There is nothing like going through your day and Truth, deep Truth, finding you. This passage illuminates one of the fundamentals of life–when you are learning, you are taken to something LARGER than yourself, something transcendent and suddenly, your own problems are put into perspective and one’s sadness is at least averted for the time being.
When one learns, they are taken to places lagers, more complex, more interesting, so different, so interesting, so thought provoking, so beautiful than one’s normal life.
One of the mantras that I have bought into comes from Rick Warren whenre he says, “Leaders are Learners.” He says that when one ceases to learn, they lose their ability to lead others. The task of learning is a life-long pursuit of knowledge, wisdom and understanding. It is a journey whose nirvana is never realized, but its rewards are always noticed.
This is one of the biggest problems that I have witnesses is many churches. They have lost their desire to LEARN. Yes they have worship, yes they have sermons, yes they even have Bible Classes with inventive names; however, what they lack is the honest attempt to venture into the unknown and ask, “What if?” To seek out beyond the barriers of our faith that we are so comfortable staying behind. Much of what we pass off as learning in our places of worship is merely affirming that which we already believe and are comfortable with.

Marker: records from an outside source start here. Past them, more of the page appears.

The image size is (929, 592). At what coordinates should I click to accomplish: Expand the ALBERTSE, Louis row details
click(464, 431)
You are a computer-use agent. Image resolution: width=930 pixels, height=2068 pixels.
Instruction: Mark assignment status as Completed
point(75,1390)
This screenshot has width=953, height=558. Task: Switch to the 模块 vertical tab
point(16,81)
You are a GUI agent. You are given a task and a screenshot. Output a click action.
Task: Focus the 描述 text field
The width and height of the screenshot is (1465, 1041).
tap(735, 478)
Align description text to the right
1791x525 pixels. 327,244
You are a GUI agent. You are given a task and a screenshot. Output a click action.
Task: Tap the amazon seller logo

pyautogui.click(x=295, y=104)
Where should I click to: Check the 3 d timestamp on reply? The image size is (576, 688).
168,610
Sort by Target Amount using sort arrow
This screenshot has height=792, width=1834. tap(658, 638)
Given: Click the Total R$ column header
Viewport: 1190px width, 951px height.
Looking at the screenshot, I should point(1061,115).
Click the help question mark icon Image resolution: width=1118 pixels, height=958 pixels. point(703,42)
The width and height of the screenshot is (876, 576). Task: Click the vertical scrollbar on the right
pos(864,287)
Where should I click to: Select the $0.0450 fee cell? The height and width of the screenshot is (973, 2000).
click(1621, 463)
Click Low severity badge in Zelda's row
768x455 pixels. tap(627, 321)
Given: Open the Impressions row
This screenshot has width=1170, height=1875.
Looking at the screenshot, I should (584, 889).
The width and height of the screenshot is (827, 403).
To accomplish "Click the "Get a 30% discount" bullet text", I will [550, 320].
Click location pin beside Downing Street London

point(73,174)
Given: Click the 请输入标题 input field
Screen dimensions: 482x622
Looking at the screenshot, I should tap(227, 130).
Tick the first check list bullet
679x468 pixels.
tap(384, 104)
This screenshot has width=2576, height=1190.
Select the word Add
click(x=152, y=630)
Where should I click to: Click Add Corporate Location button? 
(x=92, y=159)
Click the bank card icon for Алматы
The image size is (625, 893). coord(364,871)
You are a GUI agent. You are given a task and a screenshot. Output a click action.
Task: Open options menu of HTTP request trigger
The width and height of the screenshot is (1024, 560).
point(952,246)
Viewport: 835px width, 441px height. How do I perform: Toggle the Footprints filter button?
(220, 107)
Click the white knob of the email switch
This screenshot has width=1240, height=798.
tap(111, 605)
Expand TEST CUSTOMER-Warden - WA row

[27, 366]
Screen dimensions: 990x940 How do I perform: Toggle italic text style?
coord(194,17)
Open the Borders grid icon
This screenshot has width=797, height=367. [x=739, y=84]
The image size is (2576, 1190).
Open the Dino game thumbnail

Look at what Jesus does with his followers:
“You have heard it said, BUT I tell you.” He is pushing people beyond the familiar, beyond the Sunday School answers nad leads them into uncharted waters of faith. I guarantee that those who put into practice those “But I tell you . . .” truths were taken on a wonderful and amazing journey in the Kingdom.
So pick up a book from a different section of Border’s then you normally shop at; turn to the History, Travel, or Discovery Channel and watch something you don’t know anything about; take a class at your local university (like Lipscomb); try a cuisine or restaurant that you haven’t ever tried; or go on at trip to an exotic locale, or maybe pick up the Bible and listen to it for the first time or read something you haven’t in it before.